Aumenta la crisi umanitaria in Turchia che domenica ha chiuso le frontiere al confine con la Siria. L’aumento del numero dei siriani che cercano rifugio dalla violenza ha spinto il governo turco a fermare il flusso di rifugiati in due valichi di frontiera. La chiusura ha lasciato più di 7.000 rifugiati bloccati tra gli oliveti in territorio siriano.
Oramai i siriani in territorio turco sono più di 80.000, quasi il doppio del numero di un mese fa, i funzionari hanno avvertito che il paese si sta rapidamente avvicinando al punto di saturazione. Questo potrebbe innescare una richiesta di sostegno alle Nazioni Unite per la creazione di una qualche forma di rifugio protetto a livello internazionale che permetta ai rifugiati di rimanere in Siria.

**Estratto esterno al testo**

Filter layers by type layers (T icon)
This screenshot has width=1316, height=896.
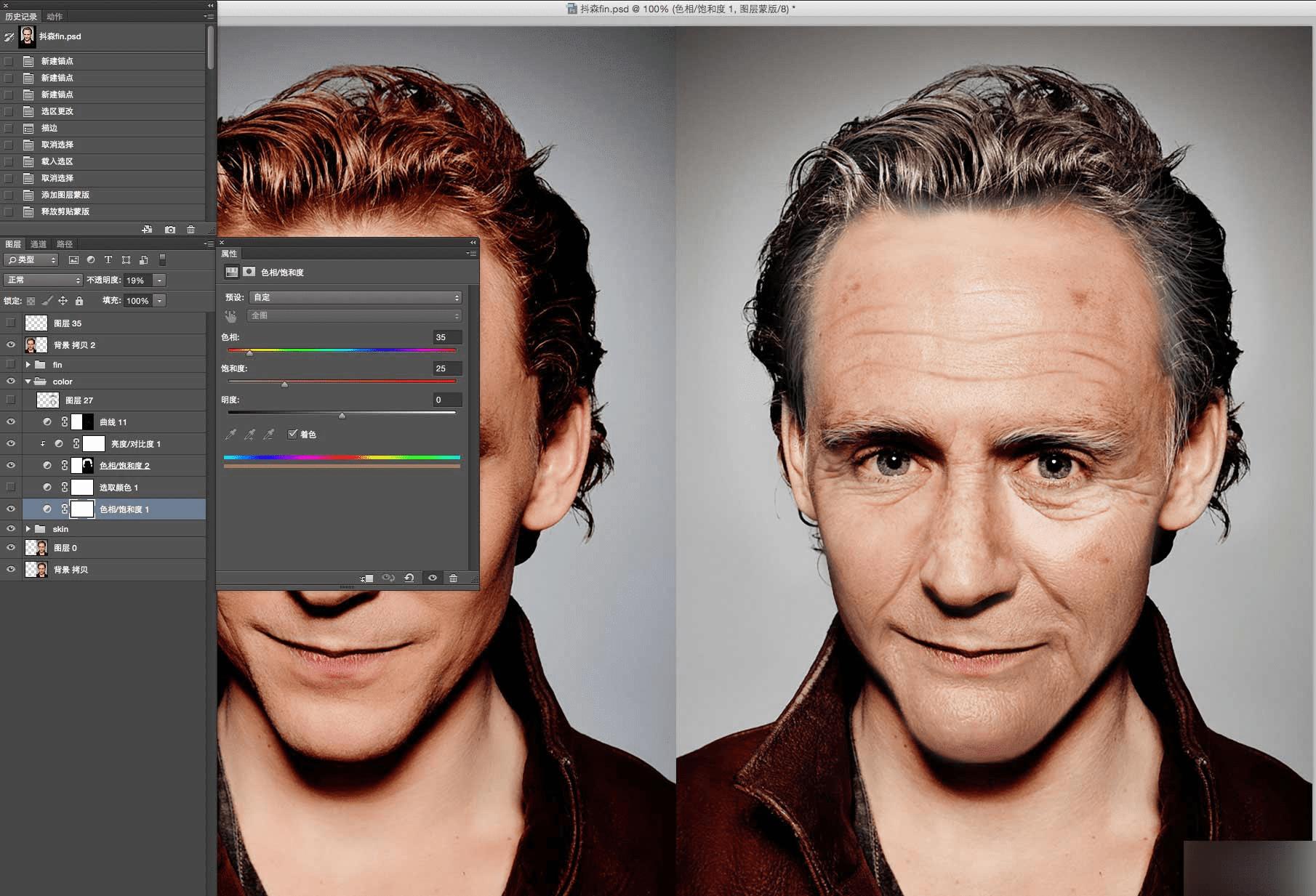pyautogui.click(x=108, y=260)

La Turchia non ha deciso come affrontare il continuo flusso di rifugiati che secondo un funzionario del governo Turco: «Sta diventando un fardello enorme. Questo potrebbe diventare un grosso problema, e dobbiamo pensare a qualsiasi tipo di evenienza».

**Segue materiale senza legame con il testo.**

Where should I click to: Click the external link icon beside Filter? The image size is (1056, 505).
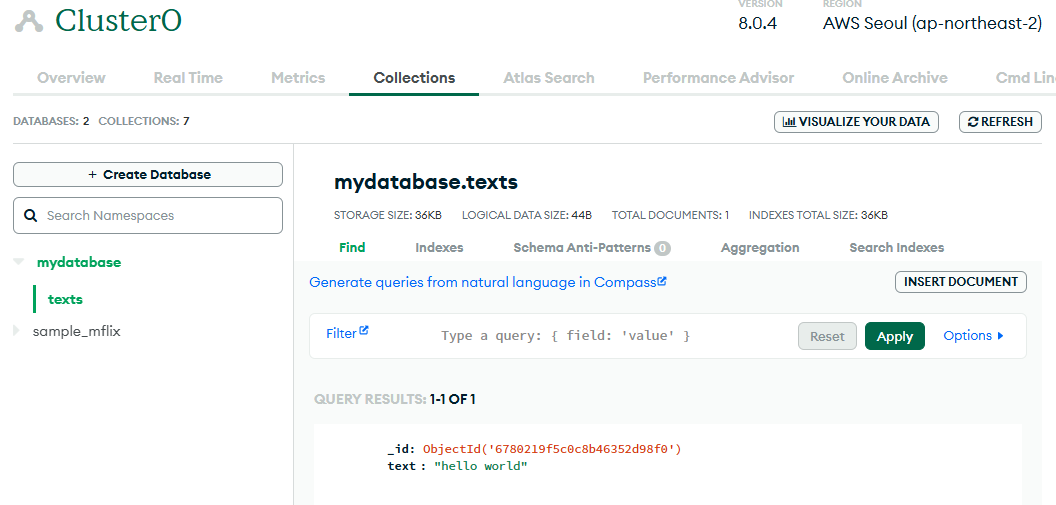(x=364, y=331)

Ma a quanto pare gli Stati Uniti sono riluttanti ad un intervento o coinvolgimento in quello che potrebbe rivelarsi una guerra costosa e inarrestabile, che rischierebbe di inghiottendo la regione. I funzionari degli Stati Uniti dicono che stanno monitorando la situazione in continua evoluzione e stanno discutendo varie opzioni, tra cui l’imposizione di una no-fly zone nel nord della Siria, in grado di alleviare il carico della Turchia in materia di rifugiati.
Ma anche se i funzionari turchi hanno fatto pressioni degli Stati Uniti a muoversi verso una qualche forma di intervento perché “non vogliono più rifugiati,” gli Stati Uniti non sono convinti che la creazione di qualsiasi forma di zona cuscinetto funzionerebbe per proteggere i rifugiati o accelerare la fine del regime, secondo un alto funzionario dell’amministrazione statunitense che ha parlato a condizione di anonimato a causa della delicatezza della questione.
Il numero di rifugiati ospitati in Paesi confinanti con la Siria ha già superato la proiezione di 185.000 persone secondo le Nazioni Unite, entro la fine dell’anno sforeranno le 200.000 persone e si riverseranno in Turchia, Iraq, Giordania e Libano. Il numero in Turchia è salito di 10.000 unità, secondo i dati del ministro degli Esteri turco, Ahmet Davutoglu, che ha avvertito una settimana fa che la Turchia avrebbe chiesto l’intervento di attori internazionali se si arrivasse a 100.000 rifugiati. Gli ultimi arrivi suggeriscono che la soglia potrebbe essere raggiunta in poche settimane, se non giorni.